[Extracted records]
++++++
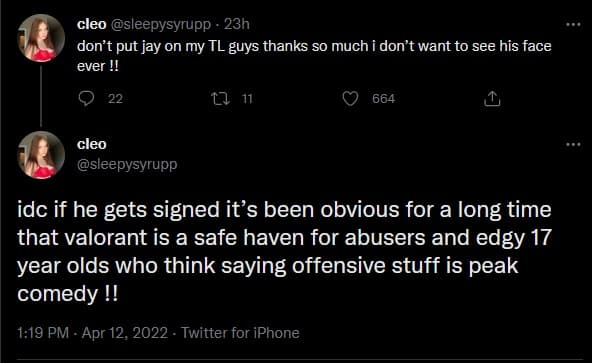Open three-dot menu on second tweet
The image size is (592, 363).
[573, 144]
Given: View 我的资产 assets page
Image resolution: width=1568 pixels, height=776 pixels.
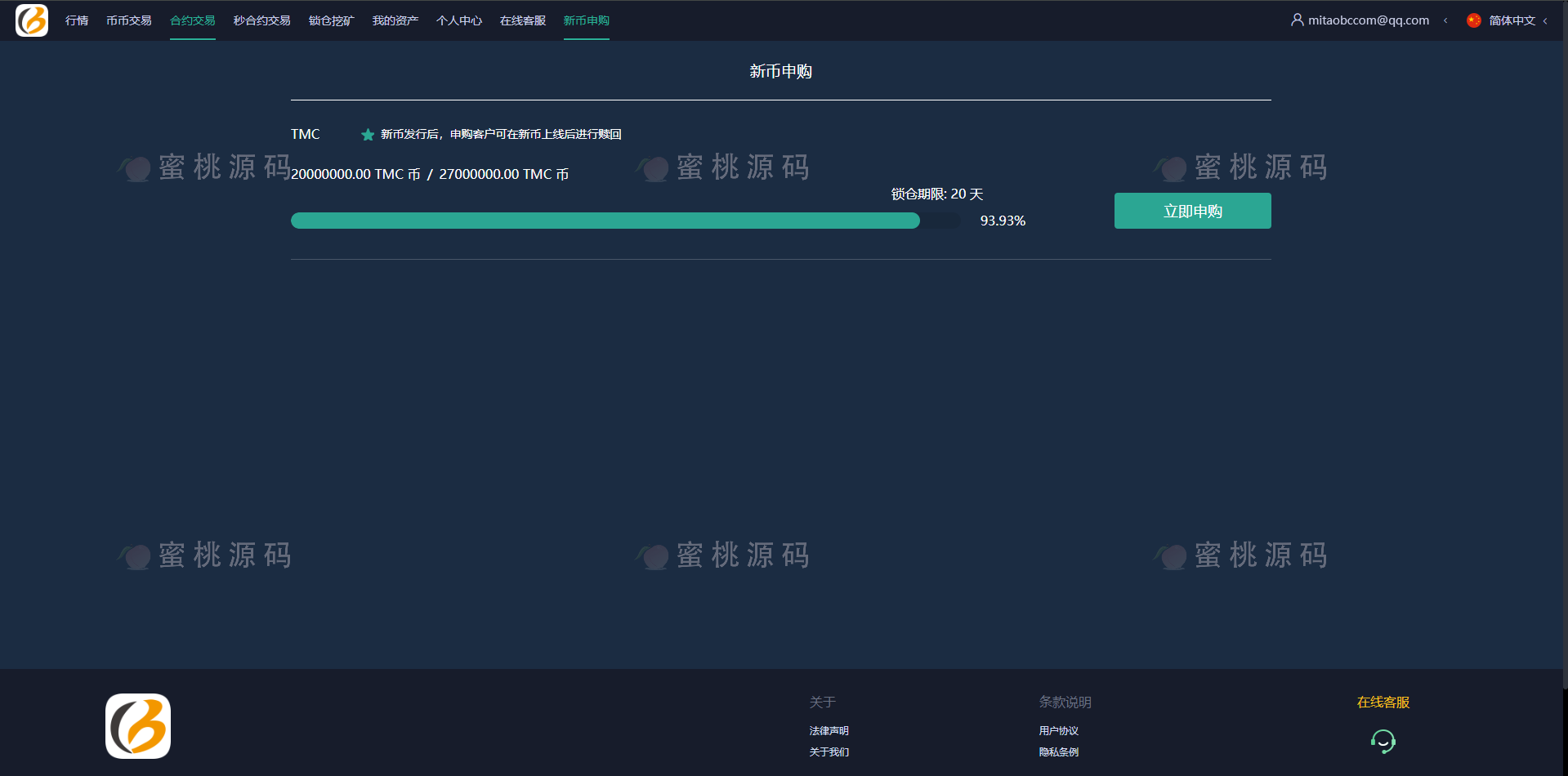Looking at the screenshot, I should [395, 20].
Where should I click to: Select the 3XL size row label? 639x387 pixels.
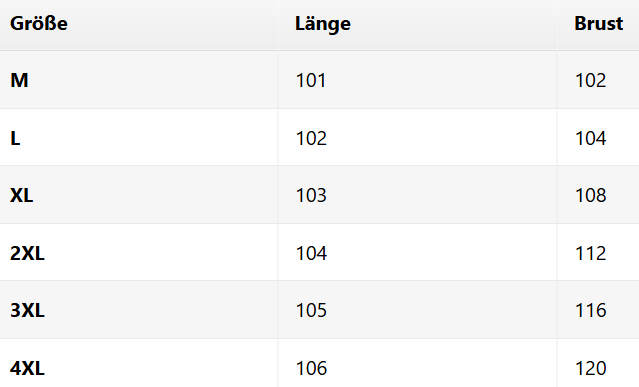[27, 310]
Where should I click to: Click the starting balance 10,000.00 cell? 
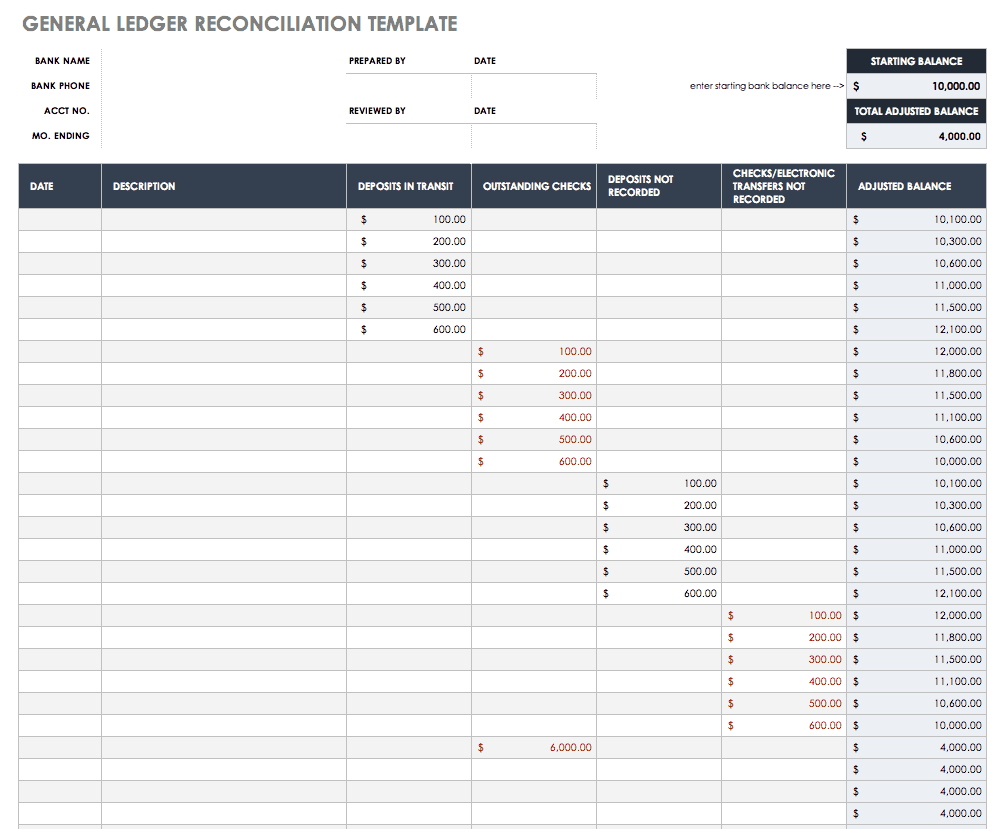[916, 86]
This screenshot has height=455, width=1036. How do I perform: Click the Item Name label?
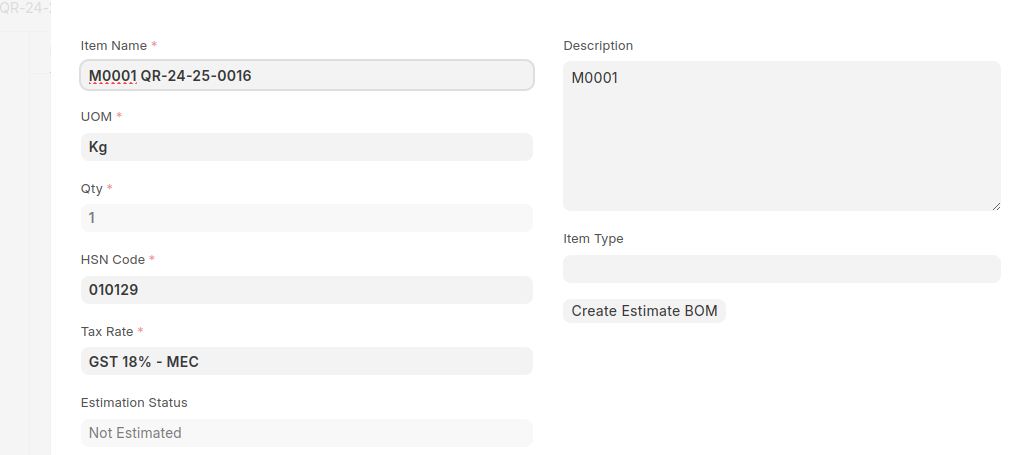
++++++
Count the lines in the records that contain the string "Where", with case counting, and give only the number.

→ **Answer to the exercise**
2